If matzo-ball soup is nonnegotiable for you, the Broadway Combo is a more frugal way to sample it. For $10, you can get half of any basic sandwich, a cup of soup, and a side.
Choose the whitefish salad for your half-sandwich. The whitefish was a brand-new menu item when I tried it, but it already has the makings of a best-seller. The ratio of fish to herbs to condiments is mathematically perfect — the mixture is as loose as it can be without falling apart, and each bite balances the fish’s dusky, smoky saltiness with a creamy brightness and vegetal crunch. The result is simultaneously light and rich, good enough to lap from a spoon.
Let us now praise famous dill: the pickle spear, which comes with every combo and sandwich, isn’t an afterthought. These are Manny’s spears, husky boys with a satisfying crunch and a cold snap of half-sour, full-dill flavor.
For now, I’d recommend visiting after 10:30, when the deli starts slinging sandwiches. Although Broadway opens early for breakfast — 7 a.m. on weekdays — the morning menu isn’t as solid. If you can’t wait, order the #9 — a warm, toasted bagel with schmear served alongside three scrolls of lox, a dusting of capers, and some impractically thick ovals of cucumber. When I tried it, the Everything bagel was fresh and chewy, with a soft but sturdy crumb. And the lox was thick and generously portioned enough to make the $12 price tag palatable.
Skip the matzo brei, here a chewy egg pancake sliced into strips and lightly doused with maple syrup. The dish was bland and underbrowned, and I suspected the “maple syrup” had married into the Butterworth family. Though it pains me to say this, skip the breakfast burritos, too. The lox burrito was just…OK. The scrambled eggs were tender and politely flecked with lox, but the slender, bare-bones roll-up wasn’t worth $9.
The upside? Breakfast is a less crowded affair. The lines can get long during weekday lunch service (call ahead or order online if you’re short on time). Still, service is generally swift. Broadway Deli has embraced a fast-casual model: order at the register, port a pager to your table, and then collect your tray from the bar when the pager buzzes. At least, that’s how it works in theory. On three of my four visits, an employee dropped the plates on my table before my pager went off. On two occasions, my meal was delivered by Fromm himself.

As you might expect from a restaurant owned by an ad tycoon, Broadway’s branding is slick. The walls are coated in sly typographic art (“Shalom means hello. Refund means goodbye.”), and the south wall of the restaurant has photo nooks for “famous people who have eaten here,” “famous people who have not eaten here,” and “regular people who eat here often.”

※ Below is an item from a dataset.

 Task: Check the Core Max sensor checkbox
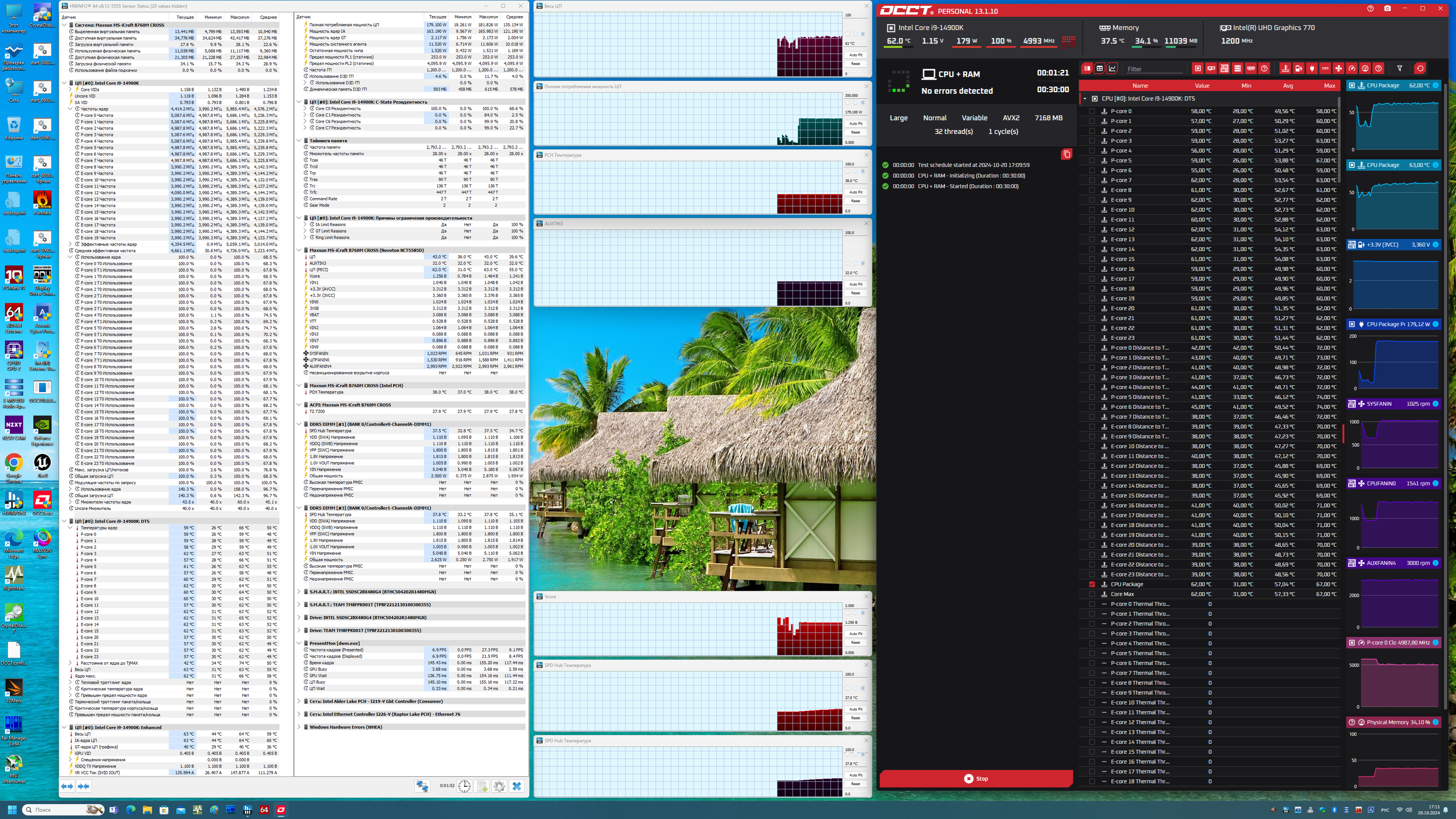tap(1092, 594)
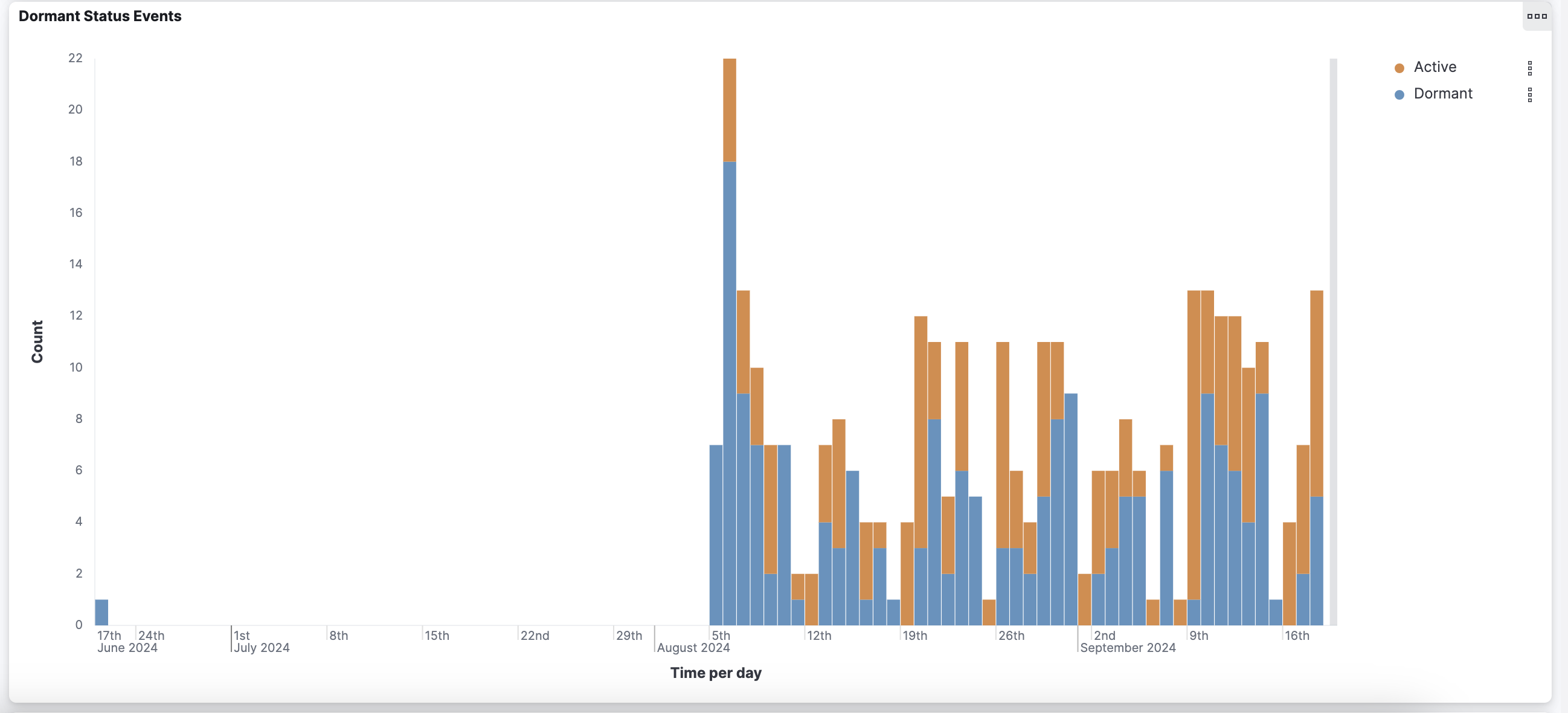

The ambience is exactly what you’d hope for from a neighborhood deli. The space feels lively even when it’s half-full, and the open bar and kitchen mean you can camp out on a stool and watch the mesmerizing hula sway of an automatic slicer shaving down a brisket.
I’ve always loved 2101 Broadway, a high-ceilinged space with booming acoustics that once housed Pezzettino Italian Deli & Market. The woodwork’s been painted a sleek black since that predecessor decamped, but a lot of the old infrastructure remains. The tables are still cool white marble, and arched glass deli cases still form a horseshoe around the central bar.
Another constant: the kvetching about parking. True enough, spots are scarce in the neighborhood. For what it’s worth, I made four visits at varying times and never had trouble finding street parking right in front of the deli on northbound Broadway. Plus, the deli validates parking for the 22nd Street garage.
And if you have to park a couple blocks away, is working off some of that pastrami such a bad thing? It may not be convenient — and it may not be cheap — but when Broadway Deli is good, it’s worth any logistical and financial headache.
That’s the “authentic” truth.
Broadway Deli
2101 Broadway Blvd
816-207-0077
Hours:
Monday–Friday: 7 a.m.–3 p.m. Saturday–Sunday: 8 a.m.–3 p.m.
Prices:
Breakfast $3–12 Sandwiches $8–20
Best bet:
Order the pastrami Reuben on rye and grab a side of the noodle kugel for an inauthentic dessert.